> **TASK MATERIAL**:
══════════════════════════════
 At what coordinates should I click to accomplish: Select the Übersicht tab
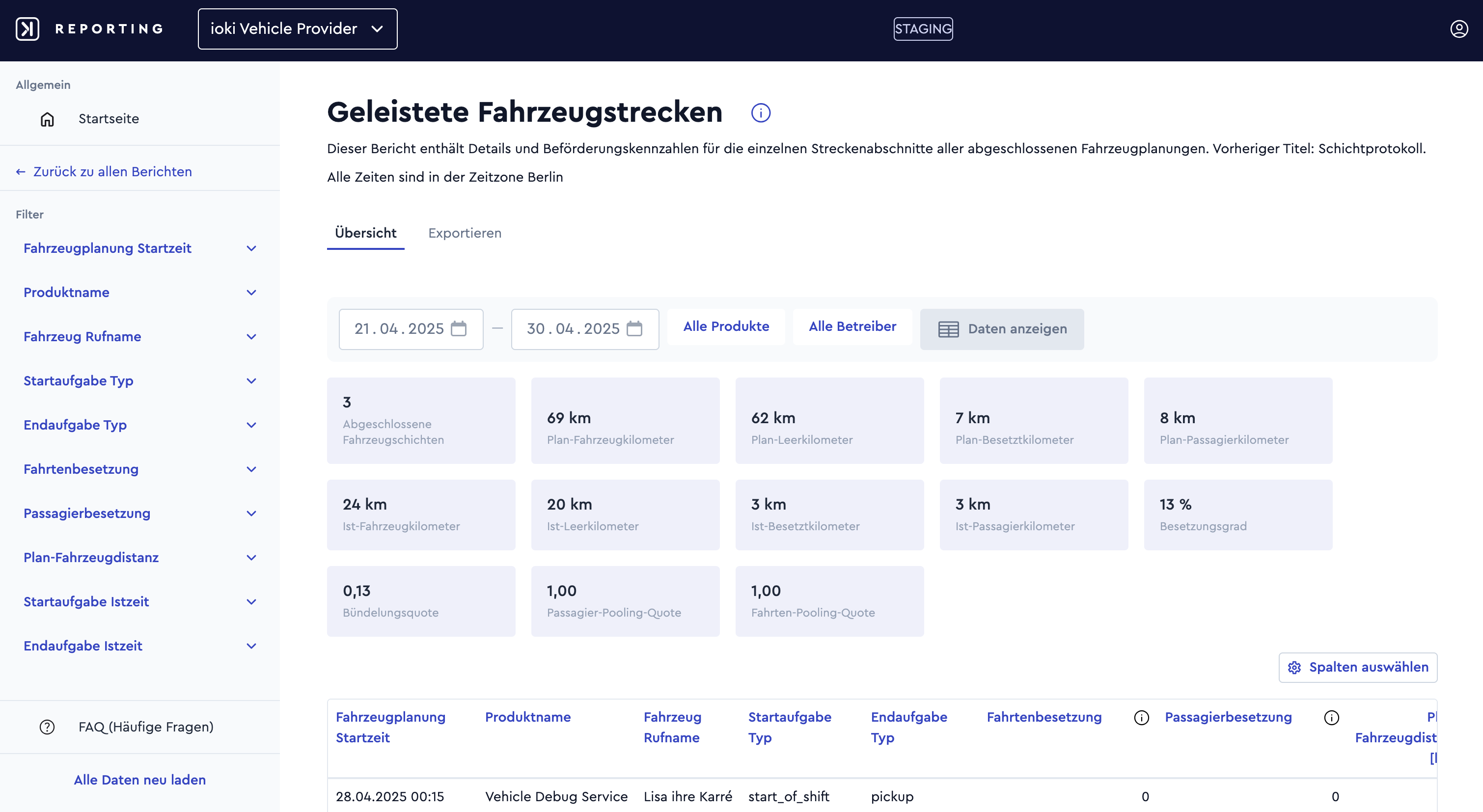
══════════════════════════════
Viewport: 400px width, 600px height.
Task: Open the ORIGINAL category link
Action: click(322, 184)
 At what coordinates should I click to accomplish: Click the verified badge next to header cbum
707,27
══════════════════════════════
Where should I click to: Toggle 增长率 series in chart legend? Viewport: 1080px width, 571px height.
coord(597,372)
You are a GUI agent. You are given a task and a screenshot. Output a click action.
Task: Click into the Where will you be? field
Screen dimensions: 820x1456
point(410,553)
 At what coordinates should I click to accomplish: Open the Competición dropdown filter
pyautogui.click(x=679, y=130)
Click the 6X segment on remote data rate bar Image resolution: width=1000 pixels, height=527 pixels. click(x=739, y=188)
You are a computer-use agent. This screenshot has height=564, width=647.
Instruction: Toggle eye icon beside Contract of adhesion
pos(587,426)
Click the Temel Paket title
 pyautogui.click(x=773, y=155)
══════════════════════════════
> **YOUR OBJECTIVE**:
The answer must consist of each line from the data that includes the string "agent".

> **RESULT OF THIS TASK**:
You are a GUI agent. You are given a task and a screenshot. Output a click action.
You are a computer-use agent. This screenshot has height=564, width=647.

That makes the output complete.